Sales taxes and excises (with the exception of luxuries) are usually regressive, because the spread of own income consumed or spent on specific goods lessens as the amount of personal income grows. Poll taxes (aka head taxes), levied as a set amount per capita, obviously are regressive.
It is not easy to determine corporate income taxes and taxes on business as progressive, regressive, or proportionate, because of the uncertainty surrounding the ability of businesses to shift their tax expenses (see below Shifting and incidence). This difficulty of dictating who bears the tax burden depends crucially on whether a national or a subnational (that is, provincial or state) tax is being determined.

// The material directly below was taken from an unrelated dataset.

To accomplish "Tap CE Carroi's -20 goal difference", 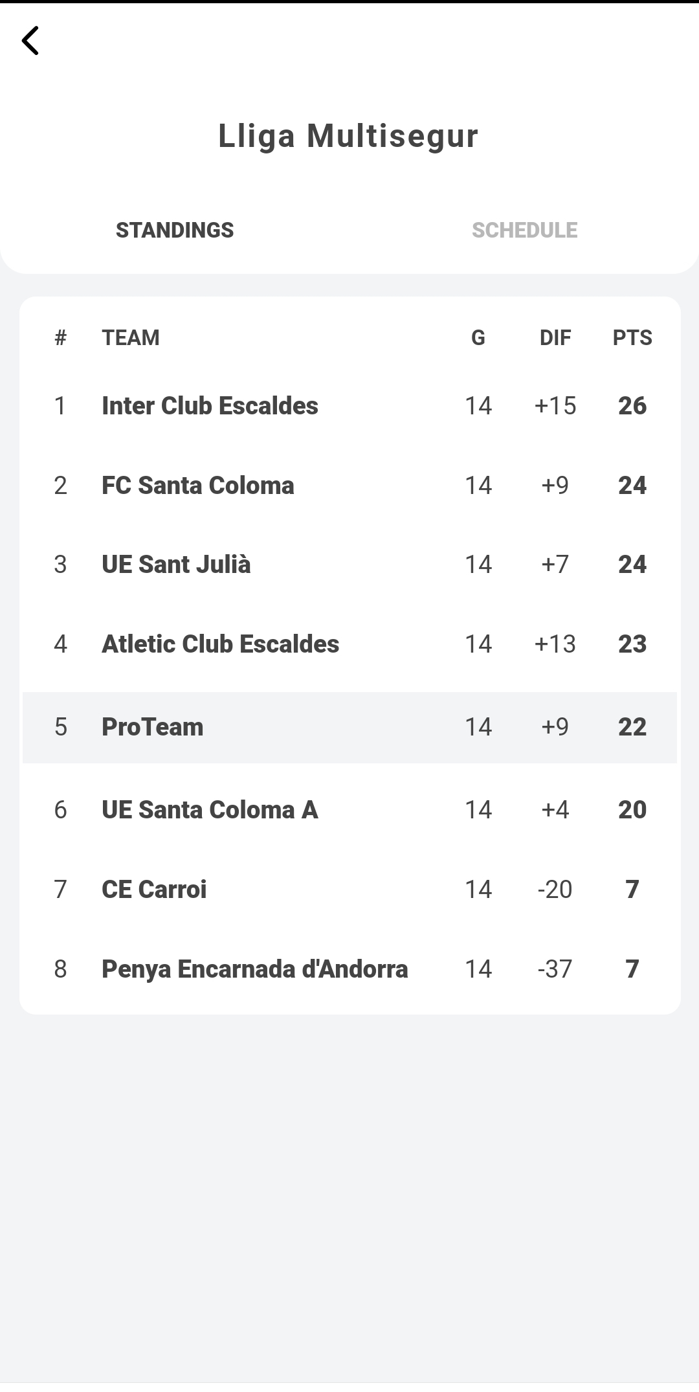I will tap(555, 890).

In analysing the economic effect of taxation, it is relevant to distinguish between several points of tax rates. The statutory rates are dictated in law; generally these are marginal rates, but sometimes they are median rates. Marginal income tax rates note the fraction of incremental income demanded by taxation when income rises by one dollar. So, if tax liability increases by 45 cents when income increases by one dollar, the marginal tax rate is 45 percent. Income tax regulations usually contain graduated marginal rates—i.e., rates that rise as income increases. Careful analysis of marginal tax rates are required to take into account provisions other than the formal statutory rate structure. If, for example, a particular tax credit (reduction in tax) reduces by 20 cents for each one-dollar growth in income, the marginal rate is 20 percentage points more than specified within the statutory rates. Since marginal rates display how after-tax income increases or decreases in response to changes in before-tax income, they are the appropriate ones for regarding incentive effects of taxation. It is even more complicated to know the marginal effective tax rate applied to income from business and capital, as it may rely on such factors as the structure of depreciation allowances, the deductibility of interest, and the provisions for inflation adjustment. A basic economic theorem determines that the marginal effective tax rate in income from capital is nil under a consumption-based tax.
Average income tax rates determine the part of total income that is taken in taxation. The pattern of average rates is the one that is in consideration for appraising the distributional equity of taxation. Under a progressive income tax the average income tax rate grows with income. Average income tax rates usually increase with income, both because personal allowances are granted for the taxpayer and dependents and also because marginal tax rates are graduated; on the other hand, preferential treatment of income received predominantly by high-income households can dwarf these effects, producing regressivity, as displayed by average tax rates that decline as income grows.